Torchons et nappes : bien choisir son tissage

Un bon torchon essuie sans laisser de fils, sèche vite et supporte le lavage à haute température. Un mauvais glisse sur le verre et pousse l’eau au lieu de l’absorber. Entre les deux : la fibre, l’armure du tissage et le traitement d’apprêt.
La fibre décide de tout
Le lin est imbattable sur la verrerie : il n’a pratiquement pas de duvet, absorbe très vite et ne laisse aucune peluche. Le coton absorbe davantage en volume mais sèche moins vite ; il excelle sur la vaisselle et les mains. Un mélange lin-coton (souvent 50/50) réunit les deux qualités et constitue le meilleur compromis pour un usage unique.
Reconnaître les armures
- Nid-d’abeille : alvéoles en relief, grande surface d’absorption. Le classique des essuie-mains.
- Toile : tissage simple et serré, peu pelucheux — idéal pour les verres.
- Jacquard : motif tissé dans la masse, souvent la signature des tissages vosgiens et du Nord. Le décor ne s’efface pas, contrairement à un imprimé.
- Gaufré : très absorbant, sèche vite, mais s’accroche sur les objets à angles vifs.

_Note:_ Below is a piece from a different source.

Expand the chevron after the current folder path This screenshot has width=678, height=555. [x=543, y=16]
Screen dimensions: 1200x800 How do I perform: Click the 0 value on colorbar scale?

Le premier lavage change tout
Un torchon neuf n’absorbe presque rien : il sort d’usine avec un apprêt qui le rend lisse et brillant. Il faut deux à trois lavages à 60 °C pour le retirer complètement. Ne jugez jamais un torchon à sa première utilisation.
Entretenir
60 °C pour l’hygiène, zéro assouplissant — il gaine la fibre et détruit le pouvoir absorbant, c’est l’erreur la plus courante. Séchage à l’air si possible ; le sèche-linge raccourcit la vie du lin. Contre les taches grasses, un savonnage direct au savon de Marseille avant lavage vient à bout de presque tout.
À retenir
Lin pour les verres, coton pour la vaisselle, mélange pour tout faire. Grammage annoncé, tissage identifié, motif tissé plutôt qu’imprimé — et surtout : pas d’assouplissant, jamais.